Quasicrystals exhibit long-range aperiodic order which distinguishes them from periodic crystalline materials. Since their discovery, a major research effort has been undertaken to understand their structure and properties.^{1, 2} Characterising the physical properties of atomic-scale quasicrystals poses several challenges, primarily due to the aperiodic arrangement of atoms, which complicates structure determination and requires advanced measurement techniques.³ In particular, the repertoire of quasicrystals available is limited to certain structures, such as icosahedral, decagonal, and dodecagonal systems.

Quasicrystals are grown with Czochralski, Bridgman, Floating Zone, or Self-Flux methods.^{4, 5} Growth conditions such as temperature, pressure, and composition, are carefully controlled to produce high-quality quasicrystals with desired properties. Characterising the properties of the bulk and surfaces of quasicrystals is performed with various diffraction, spectroscopic and microscopy techniques.⁶ Pseudomorphic systems of atomic overlayers on quasicrystal surfaces have also been grown.⁷ Overall, the preparation and characterisation of quasicrystals is challenging, spurring novel approaches.

Nanolithography techniques encompass artificial fabrication or manipulation of nanoscale structures to create patterns on a substrate. At the nano- to mesoscopic scale, nanolithography fabrication techniques open new possibilities for precisely engineering the size, shape, and arrangement of nanostructures, thus enabling tailored functionalities.^8-11 Quasicrystalline nanostructures have demonstrated exceptional properties with enhanced solar efficiency,^{12, 13} improved catalytic performance,¹⁴ and thermoelectric applications.^15-17

Quasiperiodic tilings model the surface of quasicrystals and have the potential to be fabricated with established nanolithography techniques.¹⁸ Broadly, there are three main nanolithography techniques described in the literature which are used to produce quasiperiodic tilings (see Table 1): scanning probe lithography (SPL), electron-beam lithography (EBL), and photolithography. In SPL a direct-write probe manipulates a substrate surface by rearranging, etching, or removing the atoms or molecules, either chemically or physically. Techniques such as thermal-scanning probe lithography (t-SPL) remove surface atoms or molecules by thermal sublimation with a heated probe.¹⁹ The resolution of SPL techniques is limited by the probe dimensions. EBL involves irradiating a surface with a focused beam of electrons through a mask covering specific areas of the substrate, or directly writing a pattern similar to SPL with e-beam resists. Resists are materials, typically polymeric, which are designed to break down under certain stimuli to transfer a pattern from a mask or directly onto a substrate. EBL resolution is limited by the de-Broglie wavelength of electrons interacting with the resist, although unlike a direct-write process such as SPL, charging and proximity effects need to be corrected for. Finally in photolithography a light-sensitive photoresist is patterned with incident photons, through a mask or a directly focused beam. With this technique, quasiperiodic Moiré patterns emerge with multiple interference beams with incommensurately modulated periodicity, spatial frequency, or angles.²⁰ The resolution is poorer than in SPL or EBL, due to the long wavelength of the photons employed in these techniques. Table 1 summarises the recent nanolithographic fabrication of quasiperiodic tilings, listing the techniques used and a brief description of the tilings explored and key results.

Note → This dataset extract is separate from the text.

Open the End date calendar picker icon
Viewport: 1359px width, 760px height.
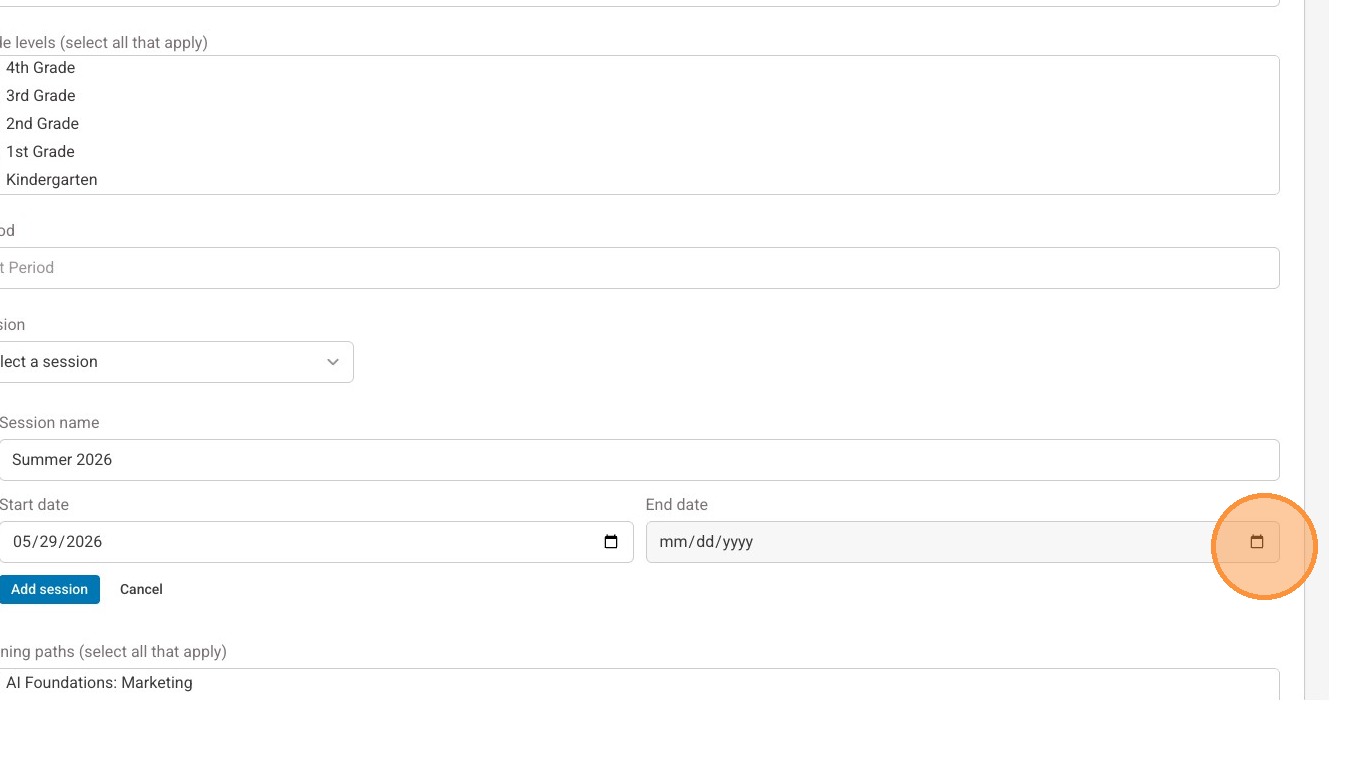(x=1257, y=542)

Table 1. Quasiperiodic tilings fabricated with various nanolithography techniques.

Technique	Description	Authors
t-SPL	12-fold reciprocal space etched grating for photolithography.	Lassaline, et al.21
EBL	10-fold Penrose22 and Fibonacci23 superconducting pinning arrays.	Kemmler, et al.22 and Villegas, et al.23
	12-fold air holes as an anti-reflection layer of a solar cell.	Mericer, et al.12
	10-fold Penrose tiling as an artificial spin-ice with disconnected edges.	Shi, et al.24
	Magnetic Properties of 10-fold Penrose and 8-fold Ammann-Beenker tilings.	Bhat, Farmer, Sung, et al.25-30
Photolithography	High-symmetry photonic quasicrystals fabricated with photolithography techniques from 7- up to 36-fold centred structures, with a range of applications and approaches.	Varadarajan and Shekar,13 Mahmood, et al.,20 Yang and Wangl,31 Vitiello, et al.,32 Xi and Sun,33 Langner, et al.,34 and Gao and Liu35

This paper aims to pedagogically demonstrate the associated challenges with fabricating quasiperiodic systems, and how to overcome these challenges, using a t-SPL technique. Results of successfully fabricated tilings, with a range of possible uses, are presented.